JAKARTA, MP - Kawasan Menteng, Jakarta Pusat merupakan kawasan konservasi cagar budaya yang dilindungi oleh Undang-Undang (UU). Sayangnya, masih saja ada pemilik bangunan di Menteng yang melakukan pemugaran tanpa mengindahkan peraturan tersebut. Misalnya pemilik bangunan di Jl Teuku Umar No 40-42 Menteng yang menambah struktur bangunan baru dan menimbulkan polemik berkepanjangan. Agar kasus ini tak terulang, Pemerintah Provinsi DKI Jakarta tengah membuat Pedoman Pemugaran Bangunan Cagar Budaya di Kawasan menteng.
Sesuai UU No 5 Tahun 1992 tentang Benda Cagar Budaya SK Gubernur Kepala Daerah Nomor D/IV/6098/d/33/1975 jo Perda Nomor 9 Tahun 1999 tentang Pelestarian dan Pemanfaatan Lingkungan Bangunan Cagar Budaya, maka setiap pemilik bangunan tidak boleh mengubah karakter aslinya. Namun sayangnya, cukup banyak penghuni atau pemilik rumah di kawasan tersebut melakukan pemugaran dengan mengabaikan karakteristik asli rumah atau bangunan cagar budaya di kawasan tersebut.
Makanya, ke depan dibuat pedoman dalam melakukan pemugaran di kawasan Menteng. Pedoman tersebut kini dalam tahap finalisasi atau sudah mencakup 90 persen pendataan rumah atau bangunan di Menteng. Untuk melestarikan cagar budaya Menteng, Pemprov DKI tak main-main karena dibuat berdasarkan penelitian Ikatan Arsitek Indonesia (IAI) dan Dinas Pengawasan dan Penertiban Bangunan (P2B) DKI untuk membuat pedoman pemugaran bangunan Menteng berbasis rumah per rumah. Pendataan dan penelitian telah dilaksanakan selama tiga tahun.
Pedoman itu memuat panduan untuk memugar bangunan sekitar 3.000 rumah yang dibagi dalam tujuh jalan protokol di kawasan Menteng. Ketujuh protokol itu yaitu Jl Teuku Umar, Jl Imam Bonjol, Jl Sutan Sjahrir, Jl HOS Cokroaminoto, Jl Cik di Tiro, Jl Pangeran Diponegoro dan Jl Muhammad Yamin. Sehingga ke depan, setiap rumah di kawasan tersebut akan mempunyai pedoman sampai sejaumana pemugaran dapat dilakukan. Pedoman itu juga bisa diakses secara umum di http://menteng-dppb.jakarta.go.id.
Gubernur DKI Jakarta, Fauzi Bowo, mengatakan, pemugaran bangunan rumah di kawasan Menteng tanpa memperhatikan karakter asli karena sudah banyak dihuni oleh pemilik baru. Menurutnya, banyak bangunan di Kawasan Menteng sudah beralih pemilik karena tekanan ekonomi yang begitu tinggi, mulai dari harga tanah terus naik hingga nilai pajak bumi bangunan (PBB) begitu tinggi. Sementara kebanyakan pemilik lama merupakan pensiunan sehingga mereka tidak sanggup untuk mempertahankan bangunan tersebut.

□ □ □ □ □ □ □

Tuliskan semua jalan protokol yang disebut dalam teks tentang kawasan Menteng. Data berikut adalah bahan tersendiri yang terpisah dari teks tentang kawasan Menteng.

• **Data Tercatat**

□ □ □ □ □ □ □

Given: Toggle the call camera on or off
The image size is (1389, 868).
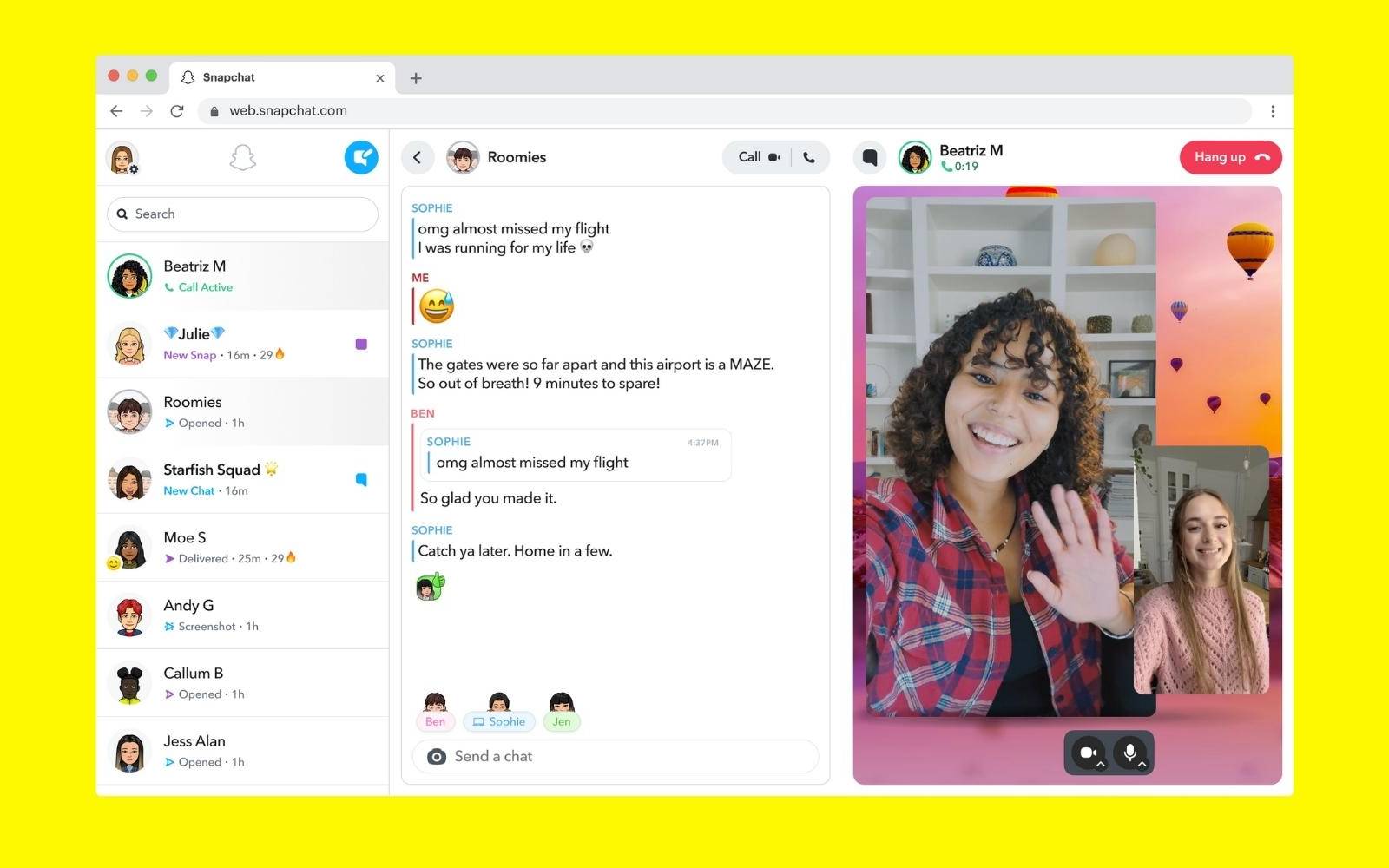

□ □ □ □ □ □ □

• **Jawaban Soal**
- Jl Teuku Umar
- Jl Imam Bonjol
- Jl Sutan Sjahrir
- Jl HOS Cokroaminoto
- Jl Cik di Tiro
- Jl Pangeran Diponegoro
- Jl Muhammad Yamin